▸ **Document section**:
A stronger African security architecture is therefore essential. The limitations exposed in ECOWAS responses, the underutilisation of the African Union’s standby mechanisms, and the fragility of regional intelligence cooperation all point to the same conclusion: Africa must build more credible collective security systems.
Equally important is the need for an assertive but balanced African foreign policy. The Sahel’s pivot toward Russia is partly a reaction against perceived Western paternalism. Yet the answer to unequal partnerships is not to substitute one patron for another. It is to negotiate from a position of confidence and independence.
Africa should engage with all global actors: East and West alike, in line with clear national and regional interests. Trade, investment, technology transfer, and security cooperation are welcome from any partner that respects African sovereignty. What should be avoided is ideological alignment that turns African states into frontline proxies in someone else’s strategic contest.

▸ **Directions for this task**:
In the passage on African security and foreign policy, what is the Sahel's pivot toward Russia said to be partly a reaction against?

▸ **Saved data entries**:

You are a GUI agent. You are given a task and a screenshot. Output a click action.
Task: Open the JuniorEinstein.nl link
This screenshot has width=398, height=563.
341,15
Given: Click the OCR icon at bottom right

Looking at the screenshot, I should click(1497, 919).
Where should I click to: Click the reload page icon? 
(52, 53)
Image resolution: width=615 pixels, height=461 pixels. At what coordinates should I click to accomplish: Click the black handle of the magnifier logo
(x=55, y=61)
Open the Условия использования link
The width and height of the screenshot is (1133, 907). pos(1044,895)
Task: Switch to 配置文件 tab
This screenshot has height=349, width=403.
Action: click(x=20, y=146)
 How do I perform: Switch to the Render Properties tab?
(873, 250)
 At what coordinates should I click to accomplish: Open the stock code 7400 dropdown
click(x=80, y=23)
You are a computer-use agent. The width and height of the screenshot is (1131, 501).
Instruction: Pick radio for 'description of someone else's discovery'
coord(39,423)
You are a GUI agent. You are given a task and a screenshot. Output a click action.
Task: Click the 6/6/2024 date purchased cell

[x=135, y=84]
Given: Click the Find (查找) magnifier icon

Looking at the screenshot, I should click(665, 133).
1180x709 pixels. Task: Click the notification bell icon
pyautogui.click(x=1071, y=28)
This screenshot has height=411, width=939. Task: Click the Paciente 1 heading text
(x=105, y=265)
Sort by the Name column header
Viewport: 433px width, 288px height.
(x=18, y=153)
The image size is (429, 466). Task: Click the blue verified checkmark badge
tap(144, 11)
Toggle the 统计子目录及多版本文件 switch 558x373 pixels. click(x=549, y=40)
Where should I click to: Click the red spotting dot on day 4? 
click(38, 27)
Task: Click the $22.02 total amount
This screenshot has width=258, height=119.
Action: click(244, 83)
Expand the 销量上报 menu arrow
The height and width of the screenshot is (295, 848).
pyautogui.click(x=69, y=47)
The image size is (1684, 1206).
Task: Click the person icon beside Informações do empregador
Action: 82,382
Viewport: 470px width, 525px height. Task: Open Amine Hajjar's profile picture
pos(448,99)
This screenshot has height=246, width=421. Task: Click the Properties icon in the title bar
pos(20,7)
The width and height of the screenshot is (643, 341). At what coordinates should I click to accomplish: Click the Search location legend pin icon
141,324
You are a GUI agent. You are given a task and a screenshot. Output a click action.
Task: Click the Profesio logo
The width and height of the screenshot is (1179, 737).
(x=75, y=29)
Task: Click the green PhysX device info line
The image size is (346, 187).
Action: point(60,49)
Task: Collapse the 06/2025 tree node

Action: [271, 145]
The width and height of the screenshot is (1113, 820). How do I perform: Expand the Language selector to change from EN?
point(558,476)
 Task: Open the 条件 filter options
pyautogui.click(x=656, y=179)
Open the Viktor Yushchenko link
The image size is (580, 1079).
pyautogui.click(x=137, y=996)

▸ **Response to the exercise**:
Perceived Western paternalism.